Salvaguardata la solidarietà, una condanna senza appello al consumo natalizio è sensata? Scambiarsi doni o sedersi a una mensa più solenne dell’ordinario sono fonti di gioia, di cui non si vede (nella moderazione) il contrasto con il vangelo. La complessità dell’umanità richiede anche di considerare un sistema economico complesso: non sono poche le attività commerciali che si reggono sui doni e sulle mense natalizie. Del resto, l’economia di diversi luoghi di pellegrinaggio si regge sui pellegrini. Paiono sinceramente ingenui appelli a un’austerity natalizia, magari nelle stesse parrocchie dove si organizza il cenone di capodanno.

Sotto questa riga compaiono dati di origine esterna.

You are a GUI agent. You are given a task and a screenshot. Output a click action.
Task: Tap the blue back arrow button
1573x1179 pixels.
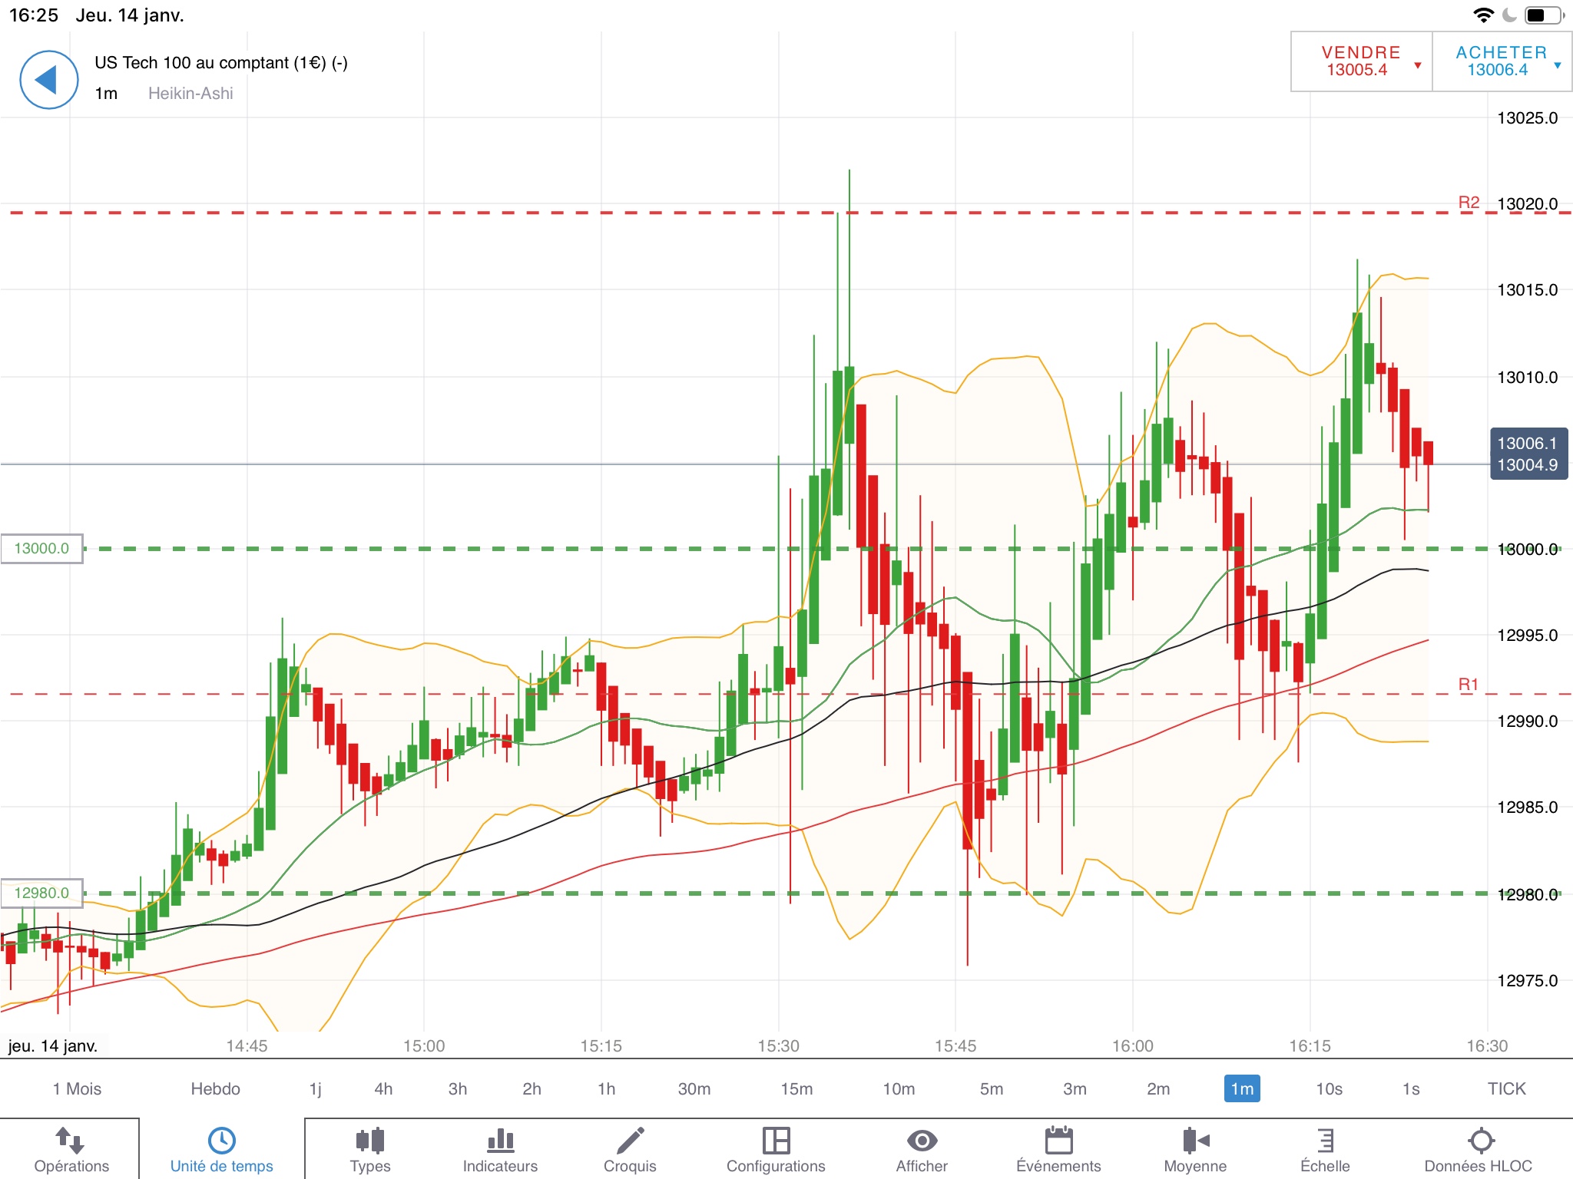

L’altissima umiltà di Dio, la sua profonda solidarietà, la meraviglia della sua venuta sono buone notizie che non entrano in concorrenza con le espressioni della nostra umanità; semmai la nobilitano e la inverano. Forse il natale non è una celebrazione che si possa facilmente ridurre ai minimi termini: si tratta di una realtà che chiede di salvaguardare la complessità. Questo non significa evidentemente assottigliare la dinamica rituale cristiana sui tempi e modi del consumo. La liturgia commerciale esaspera scientemente i desideri senza mai saziarli, crea comunità effimere, offre doni che si esauriscono in fretta.

La liturgia religiosa, invece, educa a tempi più lenti e lunghi, chiede di attendere pazientemente (avvento), per poi trattenere e dilatare per più giorni sullo stesso mistero (ottava e tempo di natale), celebra un dono che non è meritato né posseduto. È su questo terreno che emerge una differenza da custodire proprio sul piano rituale più che morale: entrambe le liturgie toccano corde umane simili, ma quella religiosa sposta il bisogno e il consumo in sorpresa e salvezza.